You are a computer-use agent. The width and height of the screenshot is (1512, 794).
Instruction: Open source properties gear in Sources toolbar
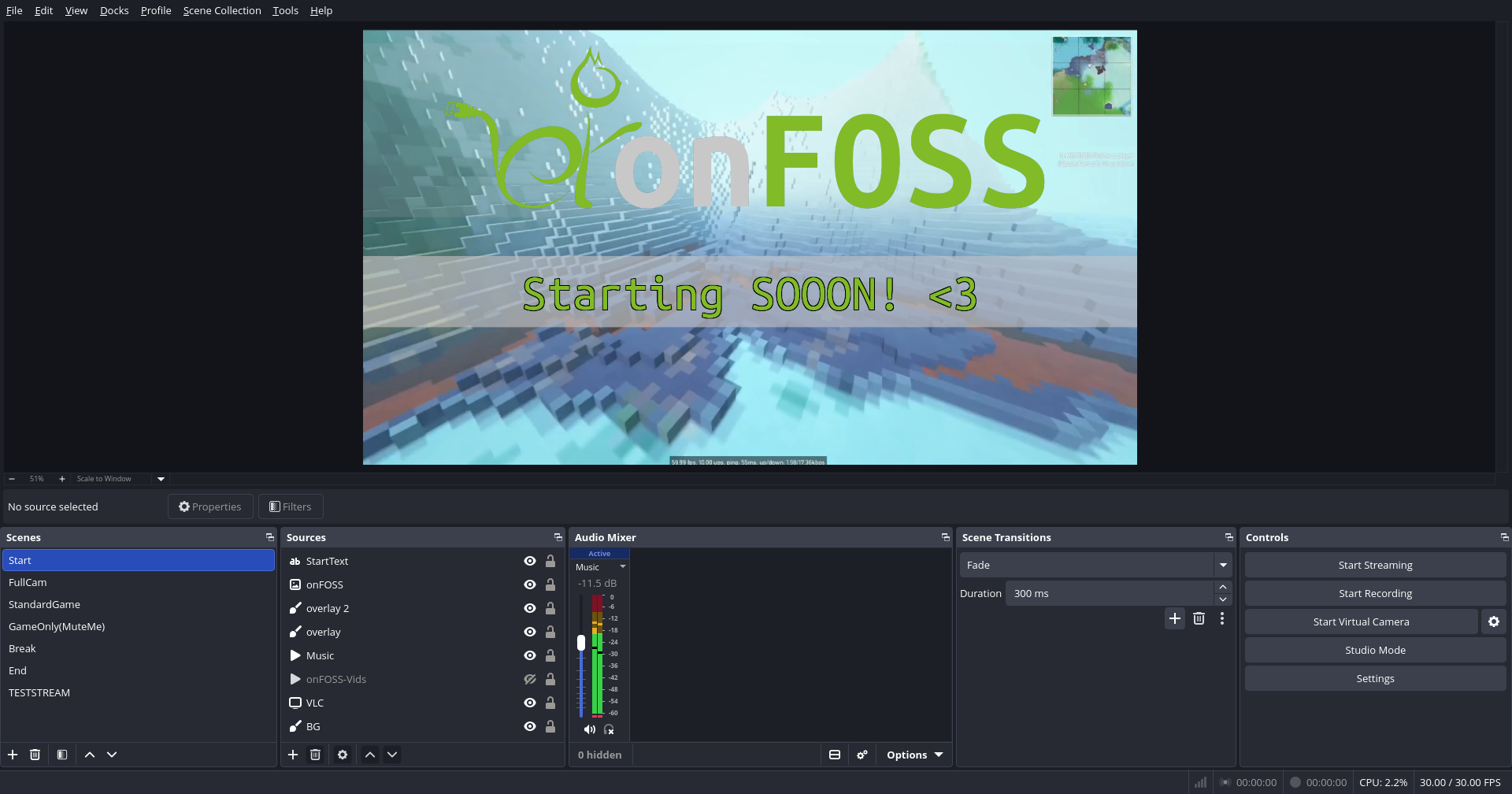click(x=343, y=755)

* * *

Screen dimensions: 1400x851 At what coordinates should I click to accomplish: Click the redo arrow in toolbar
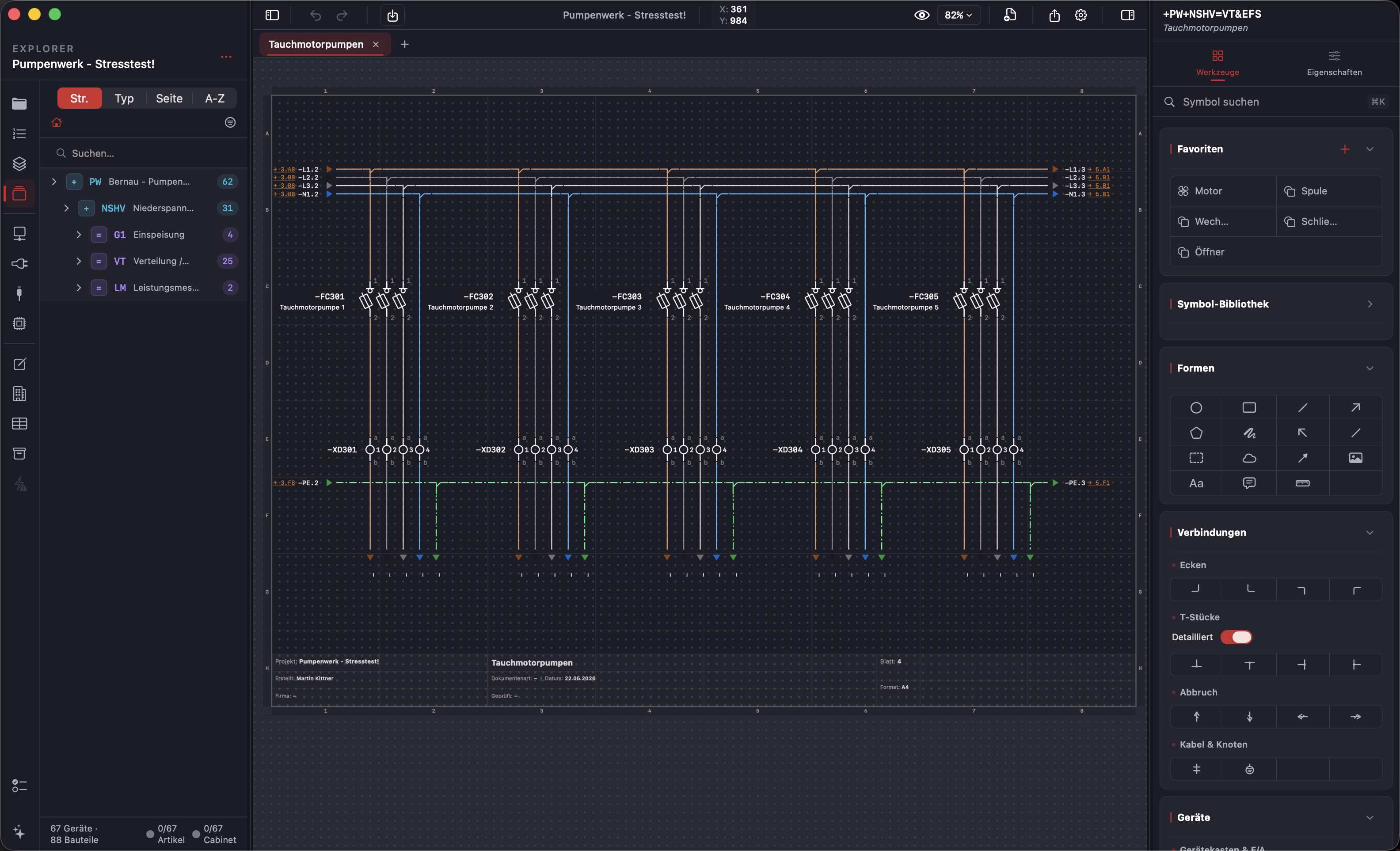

...

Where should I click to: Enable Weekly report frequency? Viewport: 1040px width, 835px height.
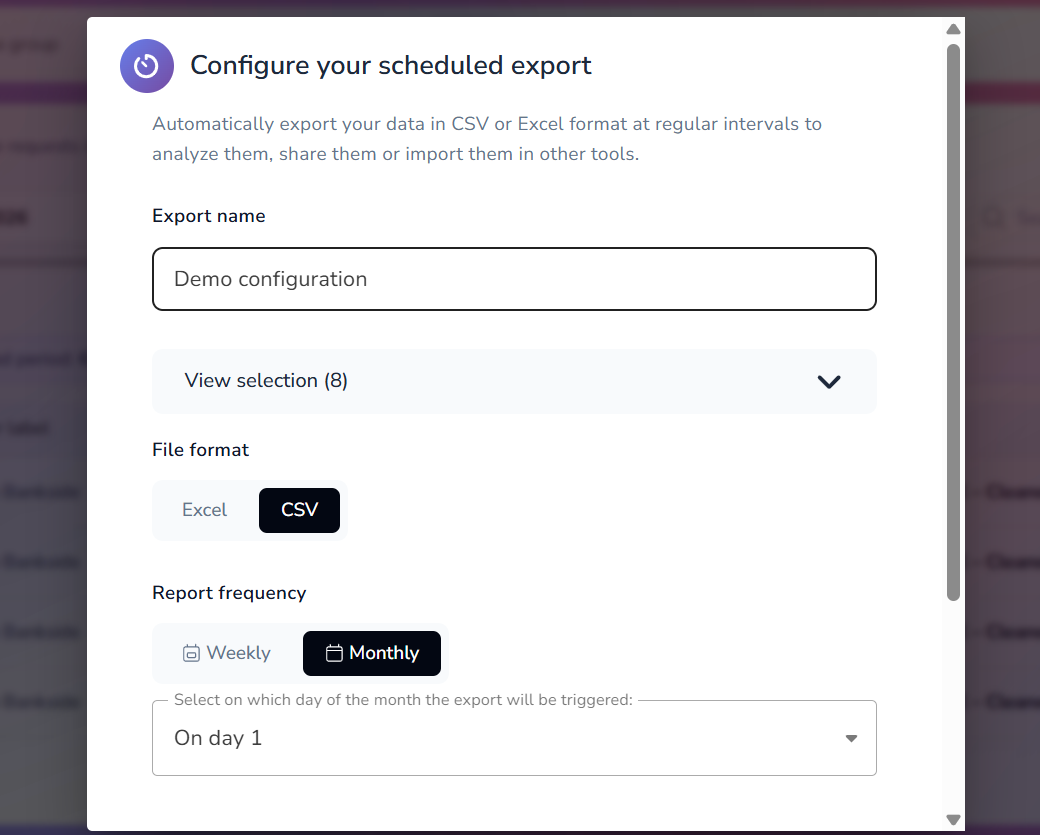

How to complete this task: Filter the entries and copy out every line with the word "width".

Response to this exercise:
You are a computer-use agent. The width and height of the screenshot is (1512, 794).
Where should I click to: Enable Weekly report frequency? Viewport: 1040px width, 835px height.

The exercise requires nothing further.